TEXT EXCERPT =
────────────────────

Bad news about the health of the $100tn global economy keeps coming amid a weakened momentum.
The World Trade Organisation has said 2023 global trade growth would be slightly better than feared, but would remain “subpar”, weighed down by the Ukraine war and stubbornly high inflation.
WTO economists expect to see the volume of global merchandise trade slow to 1.7% this year — a full percentage point lower than in 2022.
That forecast is slightly better than feared last October, when the WTO projected 2023 trade growth would be as low as 1%, but a far cry from the 3.4% expansion initially projected a year ago.
The organisation’s economists also estimated that real global GDP growth at market exchange rates would be 2.4% this year, a notch above the 2.3% forecast in October.
The WTO’s report has cautioned that “the pace of trade expansion in 2023 is still expected to be subpar, weighed down by the ongoing war in Ukraine, stubbornly high inflation, tighter monetary policy and financial uncertainty”.
There are several factors causing the steep decline, including elevated global commodity prices, monetary policy tightening in response to inflation and outbreaks of Covid-19 that disrupted production and trade in China.
Higher commodity prices helped the value of world merchandise trade to rise 12% in 2022 to $25.3tn. Looking forward, the WTO said trade growth in 2024 should rebound to 3.2%, while GDP picks up to 2.6%.
In addition, the International Monetary Fund has warned that its outlook for global economic growth over the next five years is the weakest in more than three decades. The Fund has urged nations to avoid economic fragmentation caused by geopolitical tension and take steps to bolster productivity.
The IMF slightly lowered its outlook for the global economy yesterday, while predicting that most countries will avoid a recession this year despite economic and geopolitical concerns.
The IMF predicted the global economy will grow by 2.8% this year and 3% in 2024, a decline of 0.1 percentage point from its previous forecasts in January.
The leadership of the World Bank and IMF hopes to use this year’s spring meetings to promote an ambitious reform and fundraising agenda.
But their efforts will likely be overshadowed by concerns among member states over high inflation, rising geopolitical tension, and financial stability.
The overall picture painted by the IMF outlook is a gloomy one, with global growth forecast to slow in both the short and medium terms.
Close to 90% of advanced economies will experience slowing growth this year, while Asia’s emerging markets are expected to see a substantial rise in economic output — with India and China predicted to account for half of all growth, IMF managing director Kristalina Georgieva said last week.
The global economy surpassed $100tn for the first time in 2022 but will stall in 2023 as policy makers continue their fight against soaring prices, the Centre for Economics and Business Research — the British consultancy — said in January.
Indeed, 2023 was supposed to be the comeback year for the world economy following the Covid pandemic. Instead, it is marked by a continuing war, record inflation and climate-linked disasters.
It is a “polycrisis” year, a term popularised by historian Adam Tooze.
Many countries are now grappling with cost-of-living crises because wages are not keeping up with inflation, forcing households to make difficult choices in their spending.
Above all, 2022 was the year of inflation.
Make no mistake, 2023 is going to be eventful as well as crucial. Policy makers, businesses and investors need to prepare themselves to pursue different strategies to protect value and seize opportunities.

────────────────────

EXERCISE DATA =
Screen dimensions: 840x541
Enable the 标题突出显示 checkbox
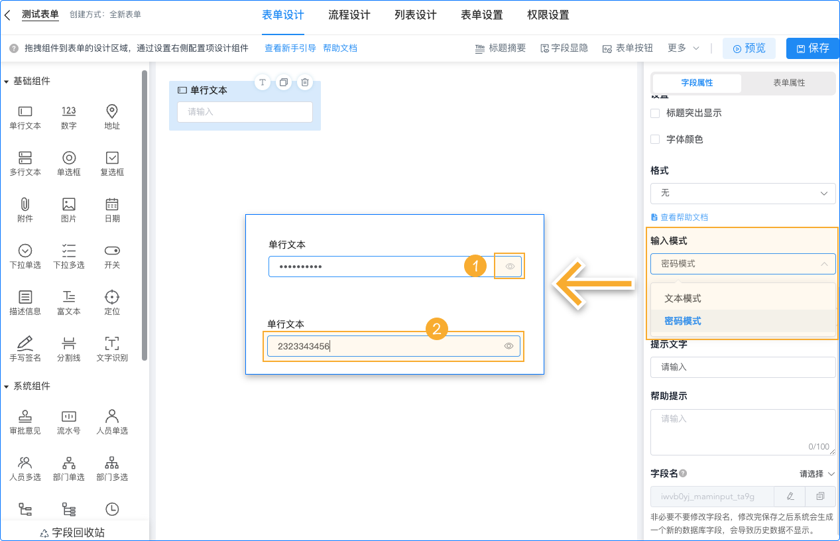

────────────────────

EXERCISE OBJECTIVE =
Return the passage on the global economy verbatim, starting at "Close to 90%" and stopping after "said last week.".

RESULT =
Close to 90% of advanced economies will experience slowing growth this year, while Asia’s emerging markets are expected to see a substantial rise in economic output — with India and China predicted to account for half of all growth, IMF managing director Kristalina Georgieva said last week.